■ WRITTEN INSTRUCTION:
Copy the following listing line for line, without any changes.

++++++++

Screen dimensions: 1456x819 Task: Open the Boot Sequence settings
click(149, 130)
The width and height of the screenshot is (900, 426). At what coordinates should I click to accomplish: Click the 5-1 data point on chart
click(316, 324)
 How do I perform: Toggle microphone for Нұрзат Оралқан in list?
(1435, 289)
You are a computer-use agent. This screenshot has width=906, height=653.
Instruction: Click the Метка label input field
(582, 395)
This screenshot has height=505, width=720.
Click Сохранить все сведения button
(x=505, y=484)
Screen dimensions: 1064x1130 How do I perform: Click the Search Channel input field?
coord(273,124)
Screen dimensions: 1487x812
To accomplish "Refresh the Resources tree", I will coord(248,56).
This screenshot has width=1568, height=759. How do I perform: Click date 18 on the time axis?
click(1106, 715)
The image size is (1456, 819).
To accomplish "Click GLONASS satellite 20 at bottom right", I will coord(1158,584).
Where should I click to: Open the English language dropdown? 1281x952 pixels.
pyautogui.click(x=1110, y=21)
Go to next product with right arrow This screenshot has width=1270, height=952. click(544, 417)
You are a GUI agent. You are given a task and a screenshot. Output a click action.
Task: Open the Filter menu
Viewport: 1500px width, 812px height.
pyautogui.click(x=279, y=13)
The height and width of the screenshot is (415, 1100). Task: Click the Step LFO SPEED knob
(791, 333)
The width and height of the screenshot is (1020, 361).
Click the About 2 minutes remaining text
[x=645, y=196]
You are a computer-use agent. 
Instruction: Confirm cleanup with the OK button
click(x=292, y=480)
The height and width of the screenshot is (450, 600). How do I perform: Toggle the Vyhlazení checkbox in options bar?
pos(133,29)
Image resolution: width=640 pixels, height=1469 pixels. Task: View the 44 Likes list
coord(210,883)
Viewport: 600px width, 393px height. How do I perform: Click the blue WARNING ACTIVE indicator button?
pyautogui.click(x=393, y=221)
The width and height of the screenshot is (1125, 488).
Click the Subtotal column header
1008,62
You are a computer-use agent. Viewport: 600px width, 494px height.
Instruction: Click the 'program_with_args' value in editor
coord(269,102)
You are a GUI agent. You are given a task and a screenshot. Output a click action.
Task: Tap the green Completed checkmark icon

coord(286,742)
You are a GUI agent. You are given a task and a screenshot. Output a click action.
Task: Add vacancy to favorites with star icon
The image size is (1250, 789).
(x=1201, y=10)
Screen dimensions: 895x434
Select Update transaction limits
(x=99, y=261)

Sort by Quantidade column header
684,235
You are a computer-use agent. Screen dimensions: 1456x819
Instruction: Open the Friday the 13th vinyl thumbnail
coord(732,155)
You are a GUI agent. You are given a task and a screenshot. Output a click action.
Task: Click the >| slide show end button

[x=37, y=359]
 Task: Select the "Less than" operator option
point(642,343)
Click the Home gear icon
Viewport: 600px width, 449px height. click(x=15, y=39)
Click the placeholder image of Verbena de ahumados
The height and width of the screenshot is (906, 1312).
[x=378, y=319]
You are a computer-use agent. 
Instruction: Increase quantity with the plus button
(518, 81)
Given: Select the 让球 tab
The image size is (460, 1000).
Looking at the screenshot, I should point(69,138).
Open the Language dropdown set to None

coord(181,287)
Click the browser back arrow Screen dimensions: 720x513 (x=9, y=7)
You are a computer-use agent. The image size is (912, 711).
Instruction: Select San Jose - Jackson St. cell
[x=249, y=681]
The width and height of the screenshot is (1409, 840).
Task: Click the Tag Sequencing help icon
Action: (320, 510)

++++++++

■ THE RESPONSE:
Screen dimensions: 1456x819 Task: Open the Boot Sequence settings
click(149, 130)
The width and height of the screenshot is (900, 426). At what coordinates should I click to accomplish: Click the 5-1 data point on chart
click(316, 324)
 How do I perform: Toggle microphone for Нұрзат Оралқан in list?
(1435, 289)
You are a computer-use agent. This screenshot has width=906, height=653.
Instruction: Click the Метка label input field
(582, 395)
This screenshot has height=505, width=720.
Click Сохранить все сведения button
(x=505, y=484)
Screen dimensions: 1064x1130 How do I perform: Click the Search Channel input field?
coord(273,124)
Screen dimensions: 1487x812
To accomplish "Refresh the Resources tree", I will coord(248,56).
This screenshot has width=1568, height=759. How do I perform: Click date 18 on the time axis?
click(1106, 715)
The image size is (1456, 819).
To accomplish "Click GLONASS satellite 20 at bottom right", I will coord(1158,584).
Where should I click to: Open the English language dropdown? 1281x952 pixels.
pyautogui.click(x=1110, y=21)
Go to next product with right arrow This screenshot has width=1270, height=952. click(544, 417)
You are a GUI agent. You are given a task and a screenshot. Output a click action.
Task: Open the Filter menu
Viewport: 1500px width, 812px height.
pyautogui.click(x=279, y=13)
The height and width of the screenshot is (415, 1100). Task: Click the Step LFO SPEED knob
(791, 333)
The width and height of the screenshot is (1020, 361).
Click the About 2 minutes remaining text
[x=645, y=196]
You are a computer-use agent. 
Instruction: Confirm cleanup with the OK button
click(x=292, y=480)
The height and width of the screenshot is (450, 600). How do I perform: Toggle the Vyhlazení checkbox in options bar?
pos(133,29)
Image resolution: width=640 pixels, height=1469 pixels. Task: View the 44 Likes list
coord(210,883)
Viewport: 600px width, 393px height. How do I perform: Click the blue WARNING ACTIVE indicator button?
pyautogui.click(x=393, y=221)
The width and height of the screenshot is (1125, 488).
Click the Subtotal column header
1008,62
You are a computer-use agent. Viewport: 600px width, 494px height.
Instruction: Click the 'program_with_args' value in editor
coord(269,102)
You are a GUI agent. You are given a task and a screenshot. Output a click action.
Task: Tap the green Completed checkmark icon

coord(286,742)
You are a GUI agent. You are given a task and a screenshot. Output a click action.
Task: Add vacancy to favorites with star icon
The image size is (1250, 789).
(x=1201, y=10)
Screen dimensions: 895x434
Select Update transaction limits
(x=99, y=261)

Sort by Quantidade column header
684,235
You are a computer-use agent. Screen dimensions: 1456x819
Instruction: Open the Friday the 13th vinyl thumbnail
coord(732,155)
You are a GUI agent. You are given a task and a screenshot. Output a click action.
Task: Click the >| slide show end button

[x=37, y=359]
 Task: Select the "Less than" operator option
point(642,343)
Click the Home gear icon
Viewport: 600px width, 449px height. click(x=15, y=39)
Click the placeholder image of Verbena de ahumados
The height and width of the screenshot is (906, 1312).
[x=378, y=319]
You are a computer-use agent. 
Instruction: Increase quantity with the plus button
(518, 81)
Given: Select the 让球 tab
The image size is (460, 1000).
Looking at the screenshot, I should point(69,138).
Open the Language dropdown set to None

coord(181,287)
Click the browser back arrow Screen dimensions: 720x513 (x=9, y=7)
You are a computer-use agent. The image size is (912, 711).
Instruction: Select San Jose - Jackson St. cell
[x=249, y=681]
The width and height of the screenshot is (1409, 840).
Task: Click the Tag Sequencing help icon
Action: (320, 510)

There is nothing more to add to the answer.